André Marchand (1907-1997) - Les Fiancés 1932-1933

Huile sur toile
Signé en bas à gauche
Contresigné, daté au dos
100 x 81 cm

André Marchand, originaire d’Aix-En-Provence vient à Paris très jeune en 1926. Il fréquente alors Francis Gruber, Pierre Tal-Coat, et sans en faire partie exposera avec le groupe Forces Nouvelles.
C’est en 1932 qu’il montre ses oeuvres pour la première fois au Salon d’Automne, puis en 1933, au Salon des Indépendants.

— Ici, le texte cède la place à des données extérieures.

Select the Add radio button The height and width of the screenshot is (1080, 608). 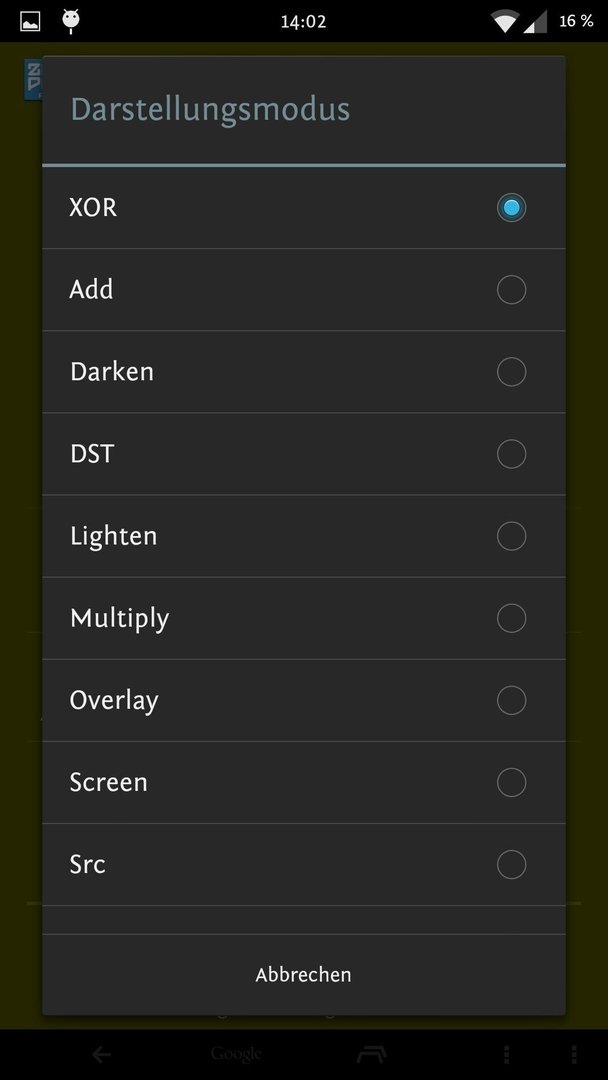pyautogui.click(x=512, y=289)
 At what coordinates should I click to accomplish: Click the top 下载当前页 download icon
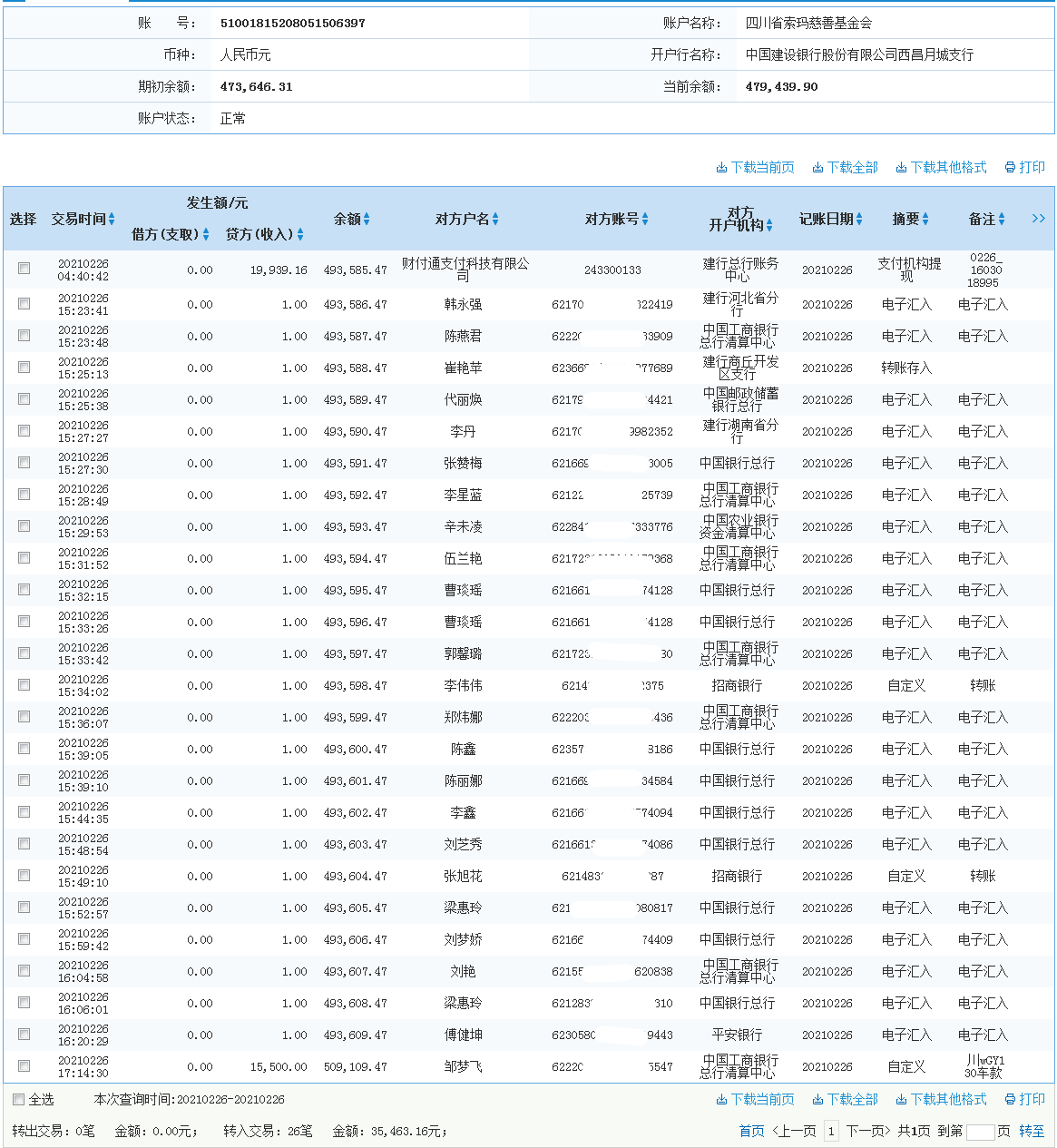click(721, 168)
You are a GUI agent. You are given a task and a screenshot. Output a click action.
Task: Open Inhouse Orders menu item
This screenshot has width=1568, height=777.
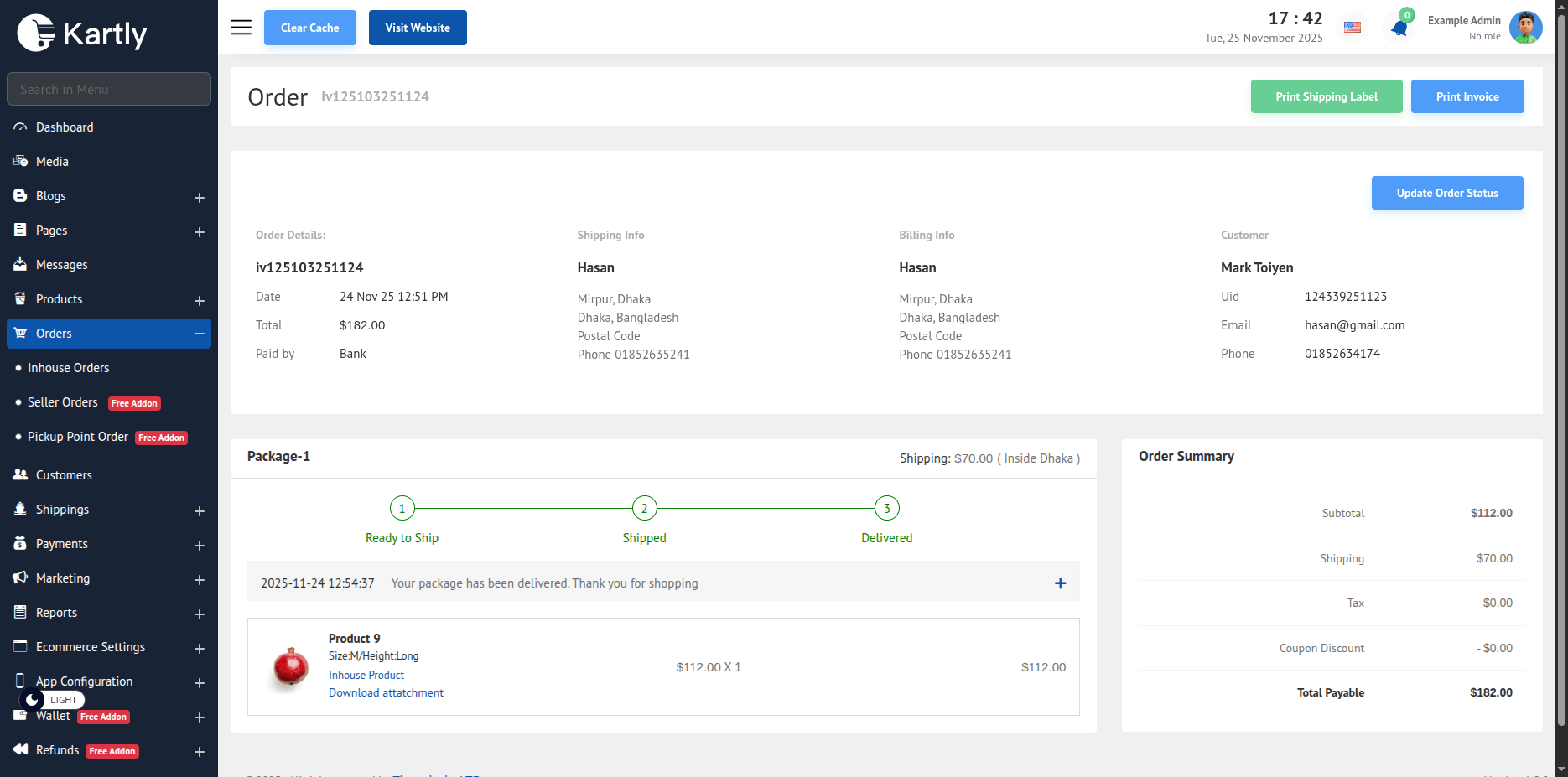(68, 368)
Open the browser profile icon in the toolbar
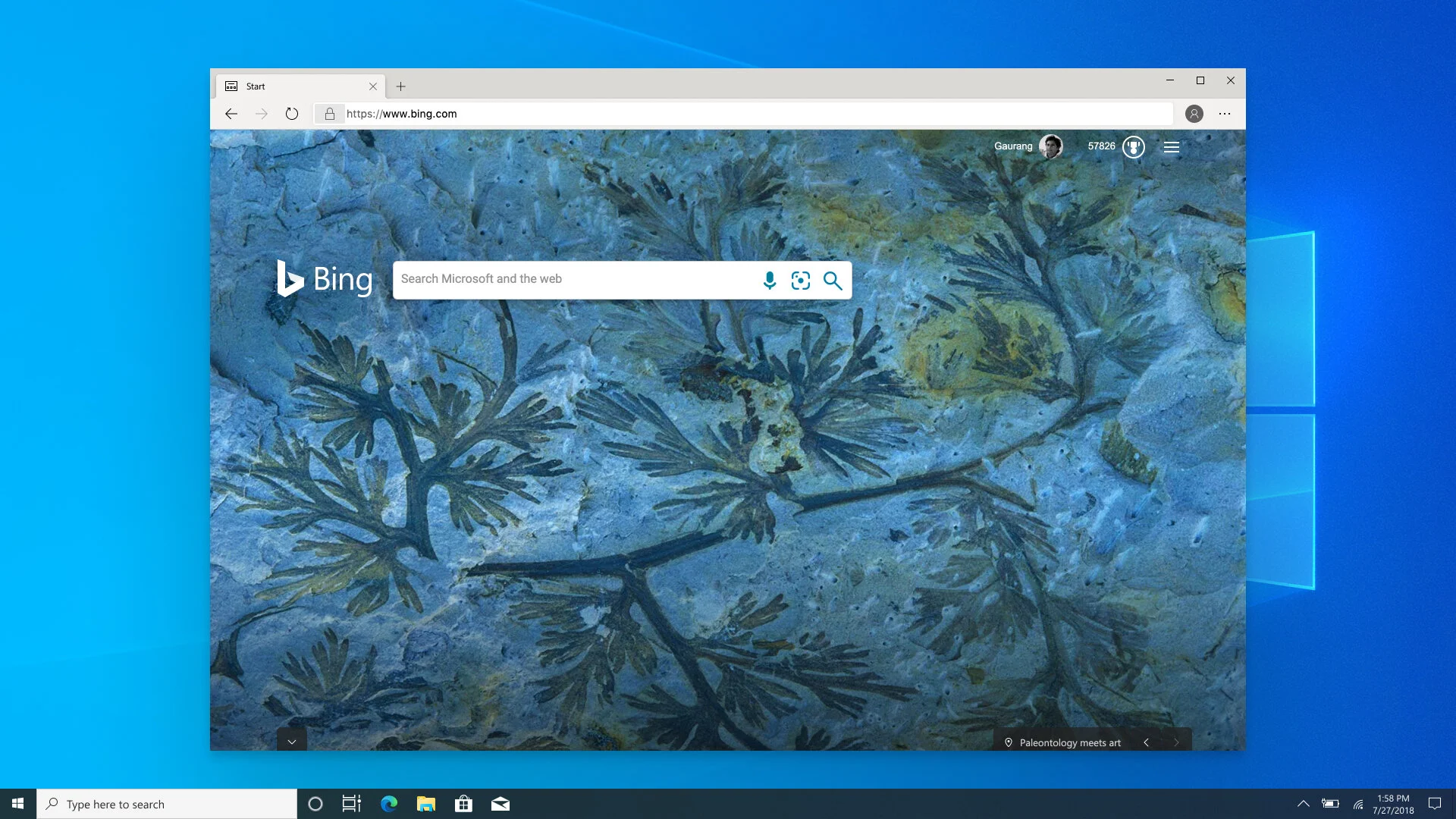Image resolution: width=1456 pixels, height=819 pixels. coord(1194,114)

En 1937, il est lauréat du prix Paul-Guillaume qui lui vaut une reconnaissance d’un certain milieu de collectionneurs et de marchands. Passant son temps entre Paris et la Provence, il s’attache à la peinture de paysage durant la guerre, puis représente la nature-morte et ensuite de plus grandes compositions aux baigneuses. Son oeuvre constitué de plusieurs périodes représente parfaitement bien l’esprit de l’Ecole de Paris. Avec « Les fiancés », l’artiste se révèle comme un des meilleurs représentants du retour au réalisme entre les deux-guerres, mouvement qui s’opère en France mais aussi partout dans le monde d’une manière plus ou moins concomitante. L’oeuvre date de 1932-1933, l’artiste est jeune mais montre une très belle assurance dans un dessin réaliste qui laisse le champ libre à une forme de poésie, et d’évasion métaphysique.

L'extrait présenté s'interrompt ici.